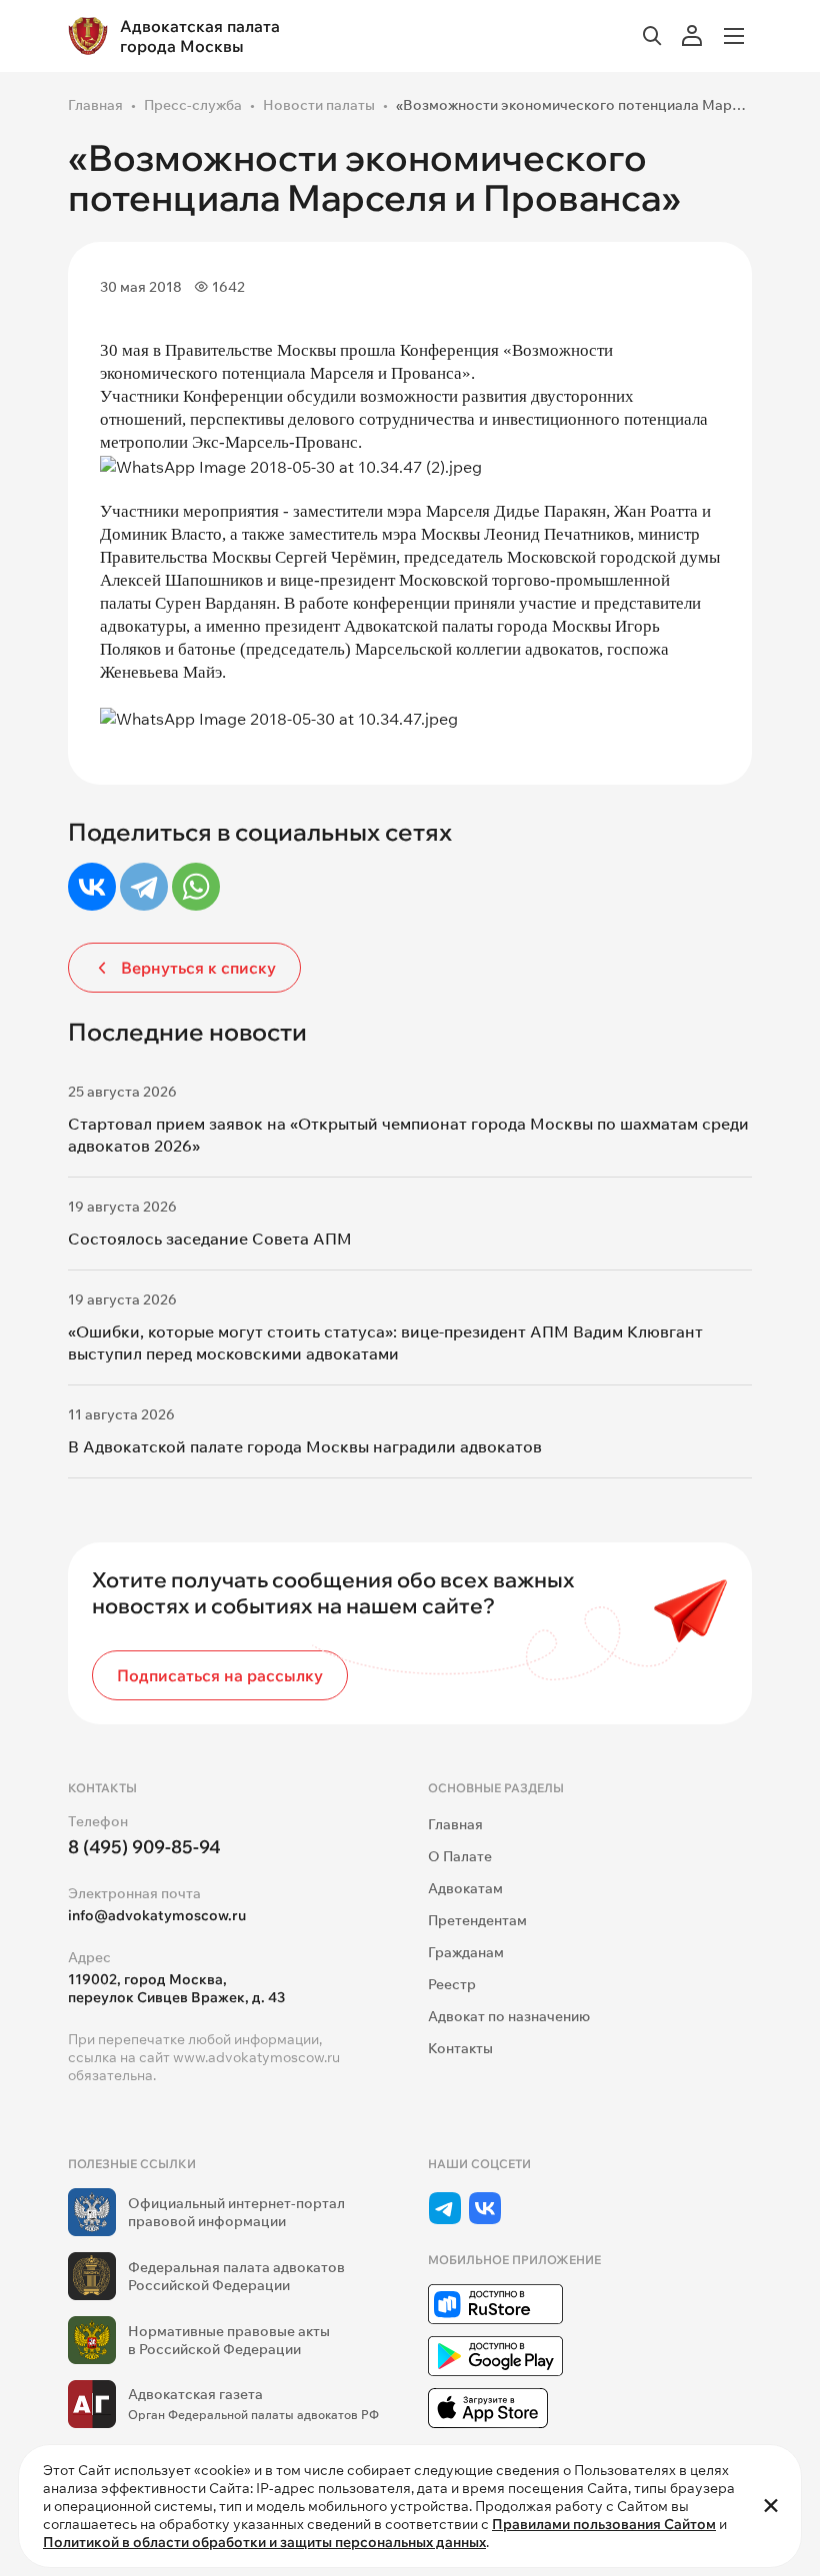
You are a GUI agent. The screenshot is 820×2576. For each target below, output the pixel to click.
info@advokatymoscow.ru (157, 1915)
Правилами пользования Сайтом (604, 2524)
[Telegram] (144, 887)
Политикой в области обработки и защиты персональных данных (264, 2542)
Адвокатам (465, 1888)
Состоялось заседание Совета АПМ (210, 1239)
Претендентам (477, 1920)
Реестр (452, 1984)
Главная (95, 105)
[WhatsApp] (196, 887)
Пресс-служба (193, 105)
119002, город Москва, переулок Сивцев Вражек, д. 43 (176, 1988)
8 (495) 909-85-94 (144, 1846)
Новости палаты (319, 105)
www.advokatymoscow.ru (256, 2057)
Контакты (460, 2048)
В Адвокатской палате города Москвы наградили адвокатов (305, 1446)
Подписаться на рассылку (220, 1675)
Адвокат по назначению (509, 2016)
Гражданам (466, 1952)
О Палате (460, 1856)
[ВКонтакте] (92, 887)
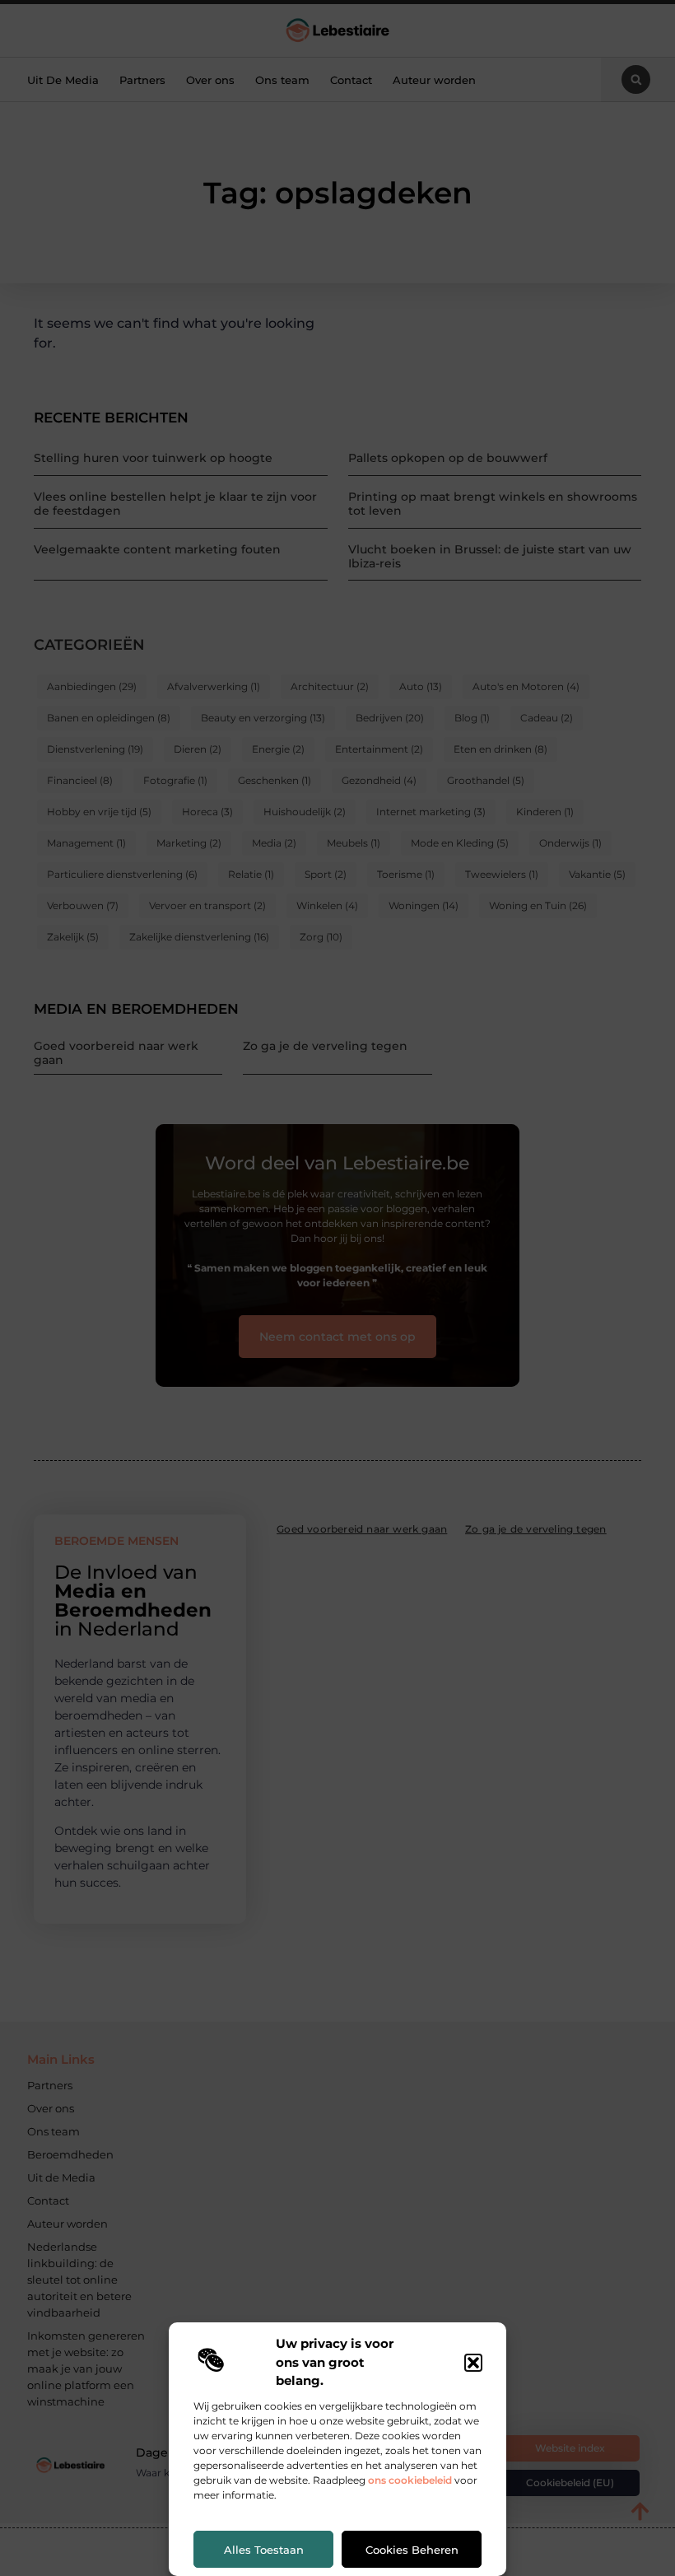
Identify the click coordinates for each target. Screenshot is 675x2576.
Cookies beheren (412, 2549)
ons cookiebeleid (410, 2480)
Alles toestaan (264, 2549)
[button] (473, 2362)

##########

Leaving out the pictures, repeat all of the entries exactly.

You are a GUI agent. The screenshot is 820×2576. For each target below, output the pixel to click.
info@advokatymoscow.ru (157, 1915)
Правилами пользования Сайтом (604, 2524)
[Telegram] (144, 887)
Политикой в области обработки и защиты персональных данных (264, 2542)
Адвокатам (465, 1888)
Состоялось заседание Совета АПМ (210, 1239)
Претендентам (477, 1920)
Реестр (452, 1984)
Главная (95, 105)
[WhatsApp] (196, 887)
Пресс-служба (193, 105)
119002, город Москва, переулок Сивцев Вражек, д. 43 (176, 1988)
8 (495) 909-85-94 (144, 1846)
Новости палаты (319, 105)
www.advokatymoscow.ru (256, 2057)
Контакты (460, 2048)
В Адвокатской палате города Москвы наградили адвокатов (305, 1446)
Подписаться на рассылку (220, 1675)
Адвокат по назначению (509, 2016)
Гражданам (466, 1952)
О Палате (460, 1856)
[ВКонтакте] (92, 887)
Identify the click coordinates for each target. Screenshot is 675x2576.
Cookies beheren (412, 2549)
ons cookiebeleid (410, 2480)
Alles toestaan (264, 2549)
[button] (473, 2362)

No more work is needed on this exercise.